*** Opening TEXT PROVIDED ***
With recent headlines focused squarely on the U.S. – China trade dispute and the possibility of an interest rate cut from the Federal Reserve, few have noticed that crude oil prices have been in steep decline since last fall. Prior to last October, crude oil prices had been locked into an uptrend since the beginning of 2016, as global demand remained firm and global economic growth expectations were fairly robust.

But that growth narrative has faded, with most economists now worried about flat or softening growth rates. Crude oil prices seem to be responding in kind to this sentiment shift.

Crude Oil Prices in Decline Since October 2018

Source: Federal Reserve Bank of St. Louis; U.S. Energy Information Administration, Crude Oil Prices: West Texas Intermediate (WTI) – Cushing, Oklahoma[1]

From a peak of $75.13 in October, crude oil prices now hover below $55 a barrel – even amidst supply concerns emerging from geopolitical tensions involving Iran. Prices saw a boost when the U.S. blamed Iran last week for the attacks on two tankers in the Gulf of Oman, as any type of military confrontation could have significant consequences for oil supply moving through the Persian Gulf.[2]

But the market appears more concerned with excess supply and inventory of crude oil, as global demand levels off and as the probability of recession rises. On the supply side, the market is contending with a spike in U.S. stockpiles which recently hit multiyear highs. The ongoing shale production boom in the U.S. continues to keep inventories near record highs, even as the summer season takes hold (which usually leads to higher demand and falling inventories). This is arguably why the market has appeared to shrug off any threat of a supply disruption in the Middle East.
*** Closing TEXT PROVIDED ***
*** Opening DATA FOR REVIEW ***
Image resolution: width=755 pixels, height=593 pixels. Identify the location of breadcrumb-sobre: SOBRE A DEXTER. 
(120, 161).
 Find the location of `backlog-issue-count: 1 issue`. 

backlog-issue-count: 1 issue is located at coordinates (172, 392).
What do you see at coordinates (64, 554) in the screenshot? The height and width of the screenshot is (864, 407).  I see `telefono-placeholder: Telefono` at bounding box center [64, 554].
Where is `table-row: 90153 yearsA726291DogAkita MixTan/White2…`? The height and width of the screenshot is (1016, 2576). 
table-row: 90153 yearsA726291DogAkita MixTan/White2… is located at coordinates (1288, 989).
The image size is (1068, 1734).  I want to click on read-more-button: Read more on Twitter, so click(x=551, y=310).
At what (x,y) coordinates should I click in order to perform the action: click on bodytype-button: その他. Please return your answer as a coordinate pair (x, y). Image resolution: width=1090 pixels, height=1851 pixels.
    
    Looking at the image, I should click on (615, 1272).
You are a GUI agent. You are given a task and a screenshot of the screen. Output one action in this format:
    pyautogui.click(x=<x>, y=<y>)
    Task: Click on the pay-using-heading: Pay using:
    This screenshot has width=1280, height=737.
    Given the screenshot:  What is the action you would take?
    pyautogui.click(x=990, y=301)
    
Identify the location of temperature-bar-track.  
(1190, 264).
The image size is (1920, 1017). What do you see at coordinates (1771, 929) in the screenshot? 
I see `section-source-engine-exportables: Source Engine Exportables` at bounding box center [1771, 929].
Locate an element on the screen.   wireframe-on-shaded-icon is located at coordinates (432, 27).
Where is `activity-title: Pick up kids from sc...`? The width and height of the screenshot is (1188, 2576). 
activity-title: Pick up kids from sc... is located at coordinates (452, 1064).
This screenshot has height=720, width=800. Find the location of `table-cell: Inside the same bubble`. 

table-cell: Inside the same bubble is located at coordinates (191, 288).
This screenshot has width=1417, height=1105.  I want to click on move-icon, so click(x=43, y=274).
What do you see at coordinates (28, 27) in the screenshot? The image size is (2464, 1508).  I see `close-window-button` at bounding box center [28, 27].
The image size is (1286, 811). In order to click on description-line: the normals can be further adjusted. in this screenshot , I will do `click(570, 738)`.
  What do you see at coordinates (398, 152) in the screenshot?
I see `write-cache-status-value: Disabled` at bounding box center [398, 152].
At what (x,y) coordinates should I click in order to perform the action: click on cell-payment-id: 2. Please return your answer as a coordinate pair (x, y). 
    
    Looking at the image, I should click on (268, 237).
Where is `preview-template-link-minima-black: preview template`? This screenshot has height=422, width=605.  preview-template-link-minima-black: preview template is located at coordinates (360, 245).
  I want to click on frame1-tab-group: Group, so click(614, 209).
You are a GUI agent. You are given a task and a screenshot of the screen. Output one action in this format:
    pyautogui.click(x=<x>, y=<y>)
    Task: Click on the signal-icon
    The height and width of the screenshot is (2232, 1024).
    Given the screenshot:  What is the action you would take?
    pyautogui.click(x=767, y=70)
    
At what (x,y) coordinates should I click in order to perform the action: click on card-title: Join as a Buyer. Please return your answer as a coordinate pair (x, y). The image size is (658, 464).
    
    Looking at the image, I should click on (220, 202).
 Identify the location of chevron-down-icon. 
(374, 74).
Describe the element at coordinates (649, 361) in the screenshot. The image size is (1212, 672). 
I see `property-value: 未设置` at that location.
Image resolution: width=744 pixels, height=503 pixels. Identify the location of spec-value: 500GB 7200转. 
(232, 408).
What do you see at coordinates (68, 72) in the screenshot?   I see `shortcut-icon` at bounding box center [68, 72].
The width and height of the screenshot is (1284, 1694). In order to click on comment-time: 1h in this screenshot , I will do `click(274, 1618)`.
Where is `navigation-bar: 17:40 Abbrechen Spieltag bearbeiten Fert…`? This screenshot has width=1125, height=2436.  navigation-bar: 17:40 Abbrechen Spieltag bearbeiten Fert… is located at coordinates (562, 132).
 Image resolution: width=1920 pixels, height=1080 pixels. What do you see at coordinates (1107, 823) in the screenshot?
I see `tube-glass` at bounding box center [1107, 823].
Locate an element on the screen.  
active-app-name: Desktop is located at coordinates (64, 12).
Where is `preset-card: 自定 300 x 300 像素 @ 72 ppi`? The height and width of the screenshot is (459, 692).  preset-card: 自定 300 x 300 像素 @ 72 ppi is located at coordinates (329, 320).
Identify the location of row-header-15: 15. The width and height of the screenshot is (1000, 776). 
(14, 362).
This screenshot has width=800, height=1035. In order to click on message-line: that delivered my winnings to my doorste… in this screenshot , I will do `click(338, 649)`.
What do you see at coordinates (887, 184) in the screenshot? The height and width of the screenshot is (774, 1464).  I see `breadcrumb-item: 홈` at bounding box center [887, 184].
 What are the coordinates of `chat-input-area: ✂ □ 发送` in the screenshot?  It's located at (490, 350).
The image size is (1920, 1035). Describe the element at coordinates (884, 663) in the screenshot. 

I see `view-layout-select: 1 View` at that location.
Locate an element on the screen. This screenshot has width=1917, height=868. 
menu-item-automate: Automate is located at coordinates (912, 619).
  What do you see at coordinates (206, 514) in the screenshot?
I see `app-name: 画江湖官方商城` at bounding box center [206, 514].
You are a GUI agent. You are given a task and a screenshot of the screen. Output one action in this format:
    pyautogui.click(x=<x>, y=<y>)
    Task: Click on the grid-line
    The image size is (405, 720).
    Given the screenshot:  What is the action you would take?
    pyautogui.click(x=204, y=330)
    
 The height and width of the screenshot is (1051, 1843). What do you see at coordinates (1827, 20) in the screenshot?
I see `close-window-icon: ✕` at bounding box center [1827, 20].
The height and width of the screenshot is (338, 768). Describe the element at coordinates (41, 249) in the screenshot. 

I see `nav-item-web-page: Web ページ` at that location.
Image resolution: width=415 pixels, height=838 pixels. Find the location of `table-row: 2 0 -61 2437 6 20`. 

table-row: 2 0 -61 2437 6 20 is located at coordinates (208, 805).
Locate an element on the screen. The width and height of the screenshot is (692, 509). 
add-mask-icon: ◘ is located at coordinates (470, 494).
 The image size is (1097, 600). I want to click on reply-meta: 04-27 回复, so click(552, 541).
*** Closing DATA FOR REVIEW ***
TASK REQUIREMENTS:
1. List every country that the crude oil article names.
2. Does the crude oil article support each statement? Answer yes or no for each and quote the words that settle it.
(a) Crude oil prices had been in an uptrend from the beginning of 2016 until last October.
(b) U.S. stockpiles recently fell to multiyear lows.
(c) The summer season usually brings lower demand for crude oil.
3. Reproduce word for word the stretch of the crude oil article from "With recent headlines" through "this sentiment shift.".
Answer using nothing but the crude oil article.

ANSWERS TO THE EXERCISE:
1. U.S., China, Iran

2.
(a) Yes: "Prior to last October, crude oil prices had been locked into an uptrend since the beginning of 2016"
(b) No: "a spike in U.S. stockpiles which recently hit multiyear highs"
(c) No: "which usually leads to higher demand and falling inventories"

3.
With recent headlines focused squarely on the U.S. – China trade dispute and the possibility of an interest rate cut from the Federal Reserve, few have noticed that crude oil prices have been in steep decline since last fall. Prior to last October, crude oil prices had been locked into an uptrend since the beginning of 2016, as global demand remained firm and global economic growth expectations were fairly robust.

But that growth narrative has faded, with most economists now worried about flat or softening growth rates. Crude oil prices seem to be responding in kind to this sentiment shift.